Differential equations are mathematical equations that relate some function with its derivatives. They serve as a cornerstone of modeling in the natural sciences and engineering because they can describe the rate at which certain variables change over time or space. For instance, the exercise provided requires sketched solutions for two such equations:
For \(\frac{d y}{d t}=\sin t\), we're dealing with a standard first-order differential equation, where the rate of change of the function y(t) at any time t is given by the sine of t. Integrating this equation, we obtain a sinusoidal function shifted vertically by a constant value, from which the family of solutions is generated.
The second problem, \(\frac{d y}{d t}=\sin y\), is a bit trickier as it doesn't have a straightforward integration like the former. This non-linear differential equation suggests the rate of change of y with respect to t is governed by the sine of y itself, leading to a distinct set of solutions manifesting as S-shaped curves. Each curve in the respective family has its own particular character depending on the initial conditions set by the constant of integration.

Integral calculus is the process of finding a function when its derivative is known, which is the inverse operation of differentiation. It is fundamentally used in finding the area under curves and solving differential equations.

Application in Differential Equations

When given a differential equation like \(\frac{d y}{d t}=\sin t\), one of our main tools for finding a solution is to integrate both sides, which gives us \(y(t) = -\cos t + C\). Here, \(C\) represents the constant of integration, which corresponds to the infinite number of solutions—a 'family of solutions'—as \(C\) can take any value. In our exercise, this integration process helps in sketching the graph of the function that solves the differential equation.

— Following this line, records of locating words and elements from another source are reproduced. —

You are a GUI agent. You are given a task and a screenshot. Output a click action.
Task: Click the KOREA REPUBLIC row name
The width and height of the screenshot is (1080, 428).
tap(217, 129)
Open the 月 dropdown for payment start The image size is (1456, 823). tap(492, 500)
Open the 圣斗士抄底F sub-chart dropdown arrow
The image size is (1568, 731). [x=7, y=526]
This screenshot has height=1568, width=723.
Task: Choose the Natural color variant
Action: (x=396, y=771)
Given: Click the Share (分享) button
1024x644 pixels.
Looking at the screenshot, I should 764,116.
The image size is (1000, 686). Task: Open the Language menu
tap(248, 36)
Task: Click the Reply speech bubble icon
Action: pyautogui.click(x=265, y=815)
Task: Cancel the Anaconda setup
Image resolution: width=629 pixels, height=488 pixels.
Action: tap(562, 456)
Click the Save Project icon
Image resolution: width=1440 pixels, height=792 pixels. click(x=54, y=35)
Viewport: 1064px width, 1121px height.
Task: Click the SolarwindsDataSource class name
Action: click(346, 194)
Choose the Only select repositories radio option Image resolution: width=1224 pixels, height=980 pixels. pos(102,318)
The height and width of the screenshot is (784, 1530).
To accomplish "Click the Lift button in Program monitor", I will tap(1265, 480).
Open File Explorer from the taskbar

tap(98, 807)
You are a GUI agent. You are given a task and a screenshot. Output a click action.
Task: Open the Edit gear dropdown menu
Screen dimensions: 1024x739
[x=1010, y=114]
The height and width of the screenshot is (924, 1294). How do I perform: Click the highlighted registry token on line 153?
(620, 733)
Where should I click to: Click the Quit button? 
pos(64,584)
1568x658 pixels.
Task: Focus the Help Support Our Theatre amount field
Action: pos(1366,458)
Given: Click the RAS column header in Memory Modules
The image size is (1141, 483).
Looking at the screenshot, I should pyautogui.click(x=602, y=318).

The 'family of solutions' in the context of differential equations refers to a set of functions that all satisfy the given differential equation. Each member of this family is defined by the constant of integration (\(C\) in our case), which can take on an infinite range of values.

Variations in the Family

In the exercise, for part (a), changing the value of \(C\) essentially slides the function \(y(t) = -\cos t + C\) up or down on the graph, since each value of \(C\) changes the initial position of the sinusoidal function. This visual representation is crucial because it helps to understand the variety of solutions that can arise from a single differential equation depending on initial conditions or boundaries set by real-world scenarios.

Sketching graphs is an essential method for visualizing the behaviour of functions and their respective family of solutions. This visual approach helps to comprehend the abstract mathematical concepts by seeing them in a more tangible form.

Sketching from Differential Equations

For \(\frac{d y}{d t}=\sin t\), upon integration, we visualize the graph as a series of waves. Each member of the family of solutions is represented by the same wave pattern shifted vertically. For \(\frac{d y}{d t}=\sin y\), the exercise suggests a more complex pattern of S-shaped curves, with the 'wave' oriented along a different axis. By meticulously sketching these patterns, taking into account the effect of the constant of integration, one can gain a deeper conceptual understanding of the differential equation's solutions and their potential application.